Identifying Similarly Situated Employees in Employment Discrimination Cases

The intent of most employment equity analyses is to determine what the treatment of a protected group of employees would have been in the absence of discrimination. To be valid, those analyses have to take into account any legally relevant differences between the protected employees and a comparison group of employees (e.g., all of the other employees, white employees, males, or white males). The analyst can take into account differences in qualifications, productivity, and other circumstances either by using methods that statistically control for such variables (such as logistic regression analysis) or by identifying pools of similarly situated employees with minimal average differences between the protected and nonprotected employees within each pool.

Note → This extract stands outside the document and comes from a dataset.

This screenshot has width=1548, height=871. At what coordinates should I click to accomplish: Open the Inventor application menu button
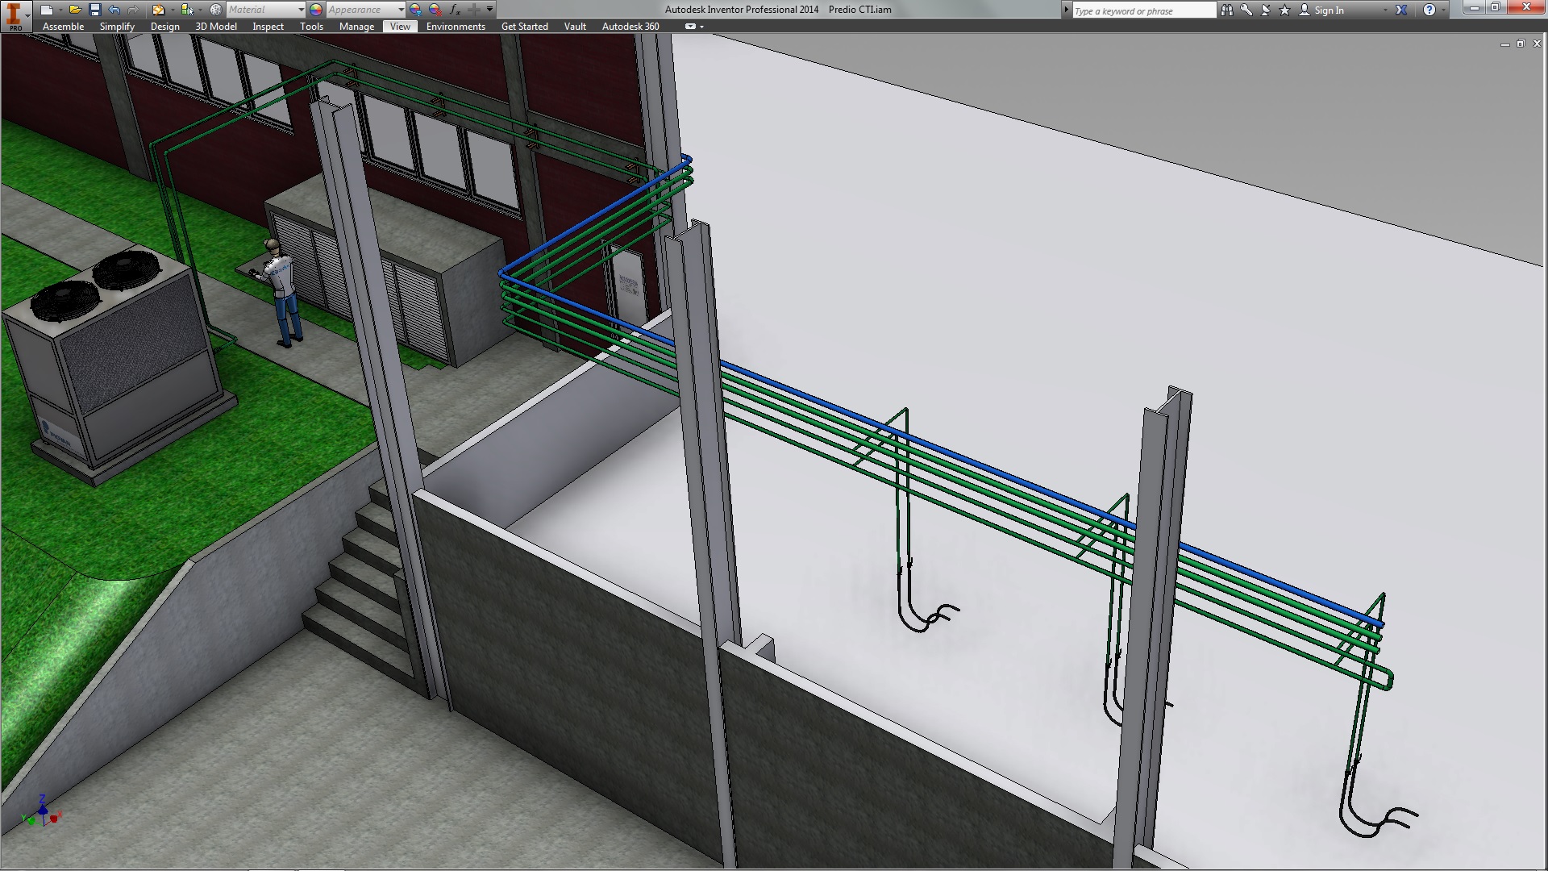pyautogui.click(x=15, y=15)
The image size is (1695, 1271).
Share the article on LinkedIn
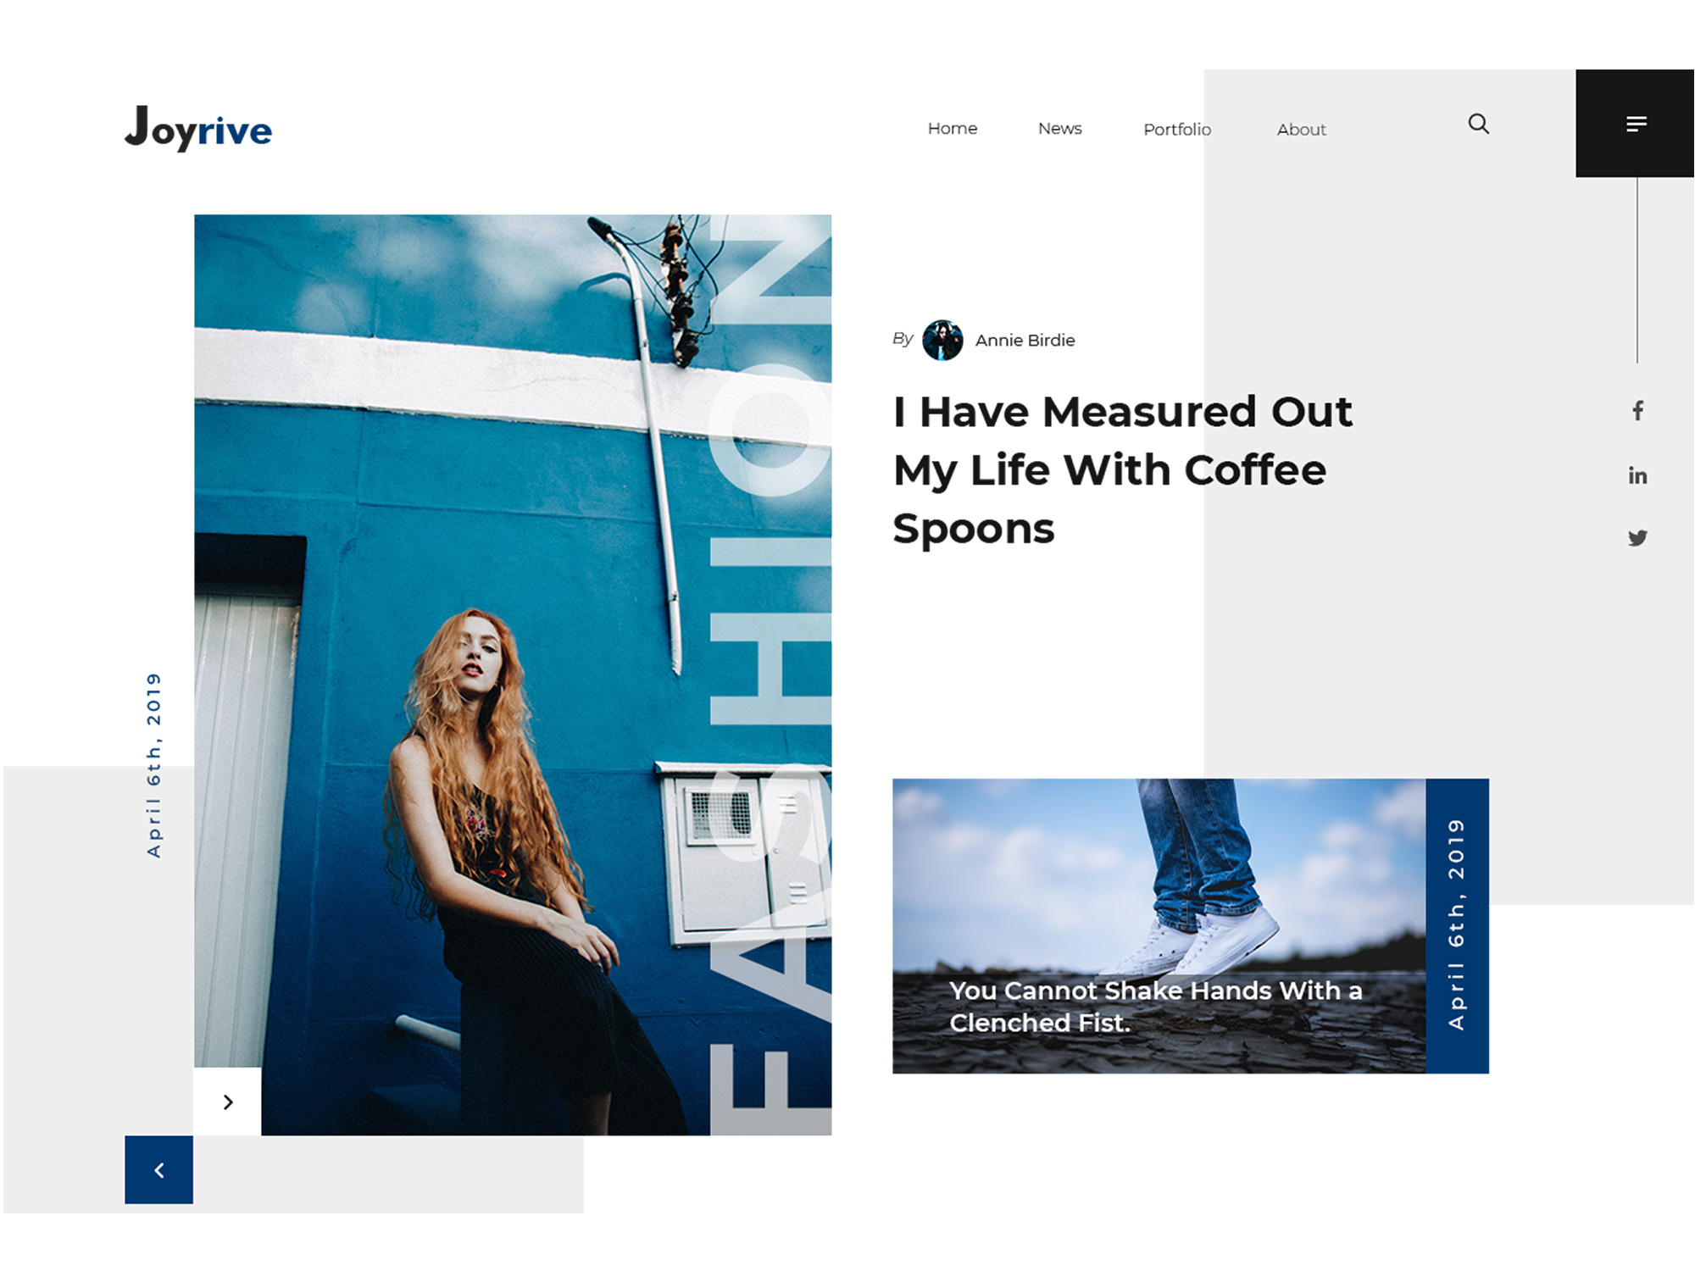pos(1638,475)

In order to increase accuracy and validity, pools can be based on: (a) the current composition of the work force; (b) the composition of the work force annually during the relevant period; (c) even more frequent snapshots of the composition of the work force; or (d) the specific circumstances of each selection event and the particular employees who met those criteria on that selection day. Pools that are specifically tailored to each selection event are derived from an employee history file by using a computer program that passes through the file and identifies everyone who met the relevant criteria on the date of the selection event. For a few dozen selection events, the computer code defining each pool can be written by hand, but for hundreds or thousands of selection events, one needs a preceding computer program that will produce the computer code that passes through the employee history file.

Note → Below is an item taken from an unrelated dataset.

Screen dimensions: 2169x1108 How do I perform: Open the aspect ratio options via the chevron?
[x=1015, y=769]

The advantage of identifying pools of similarly situated persons is that the analyses to detect the effects of employment discrimination can then be simple to perform and simple to explain to the court (although multivariate analysis methods may be more powerful when the qualifications are continuous variables). As with any analysis that is performed many times for subsets of the work force, the results from separate pools need to be aggregated properly to determine whether there is a pattern and practice of employment discrimination that is not detectable in the individual analyses.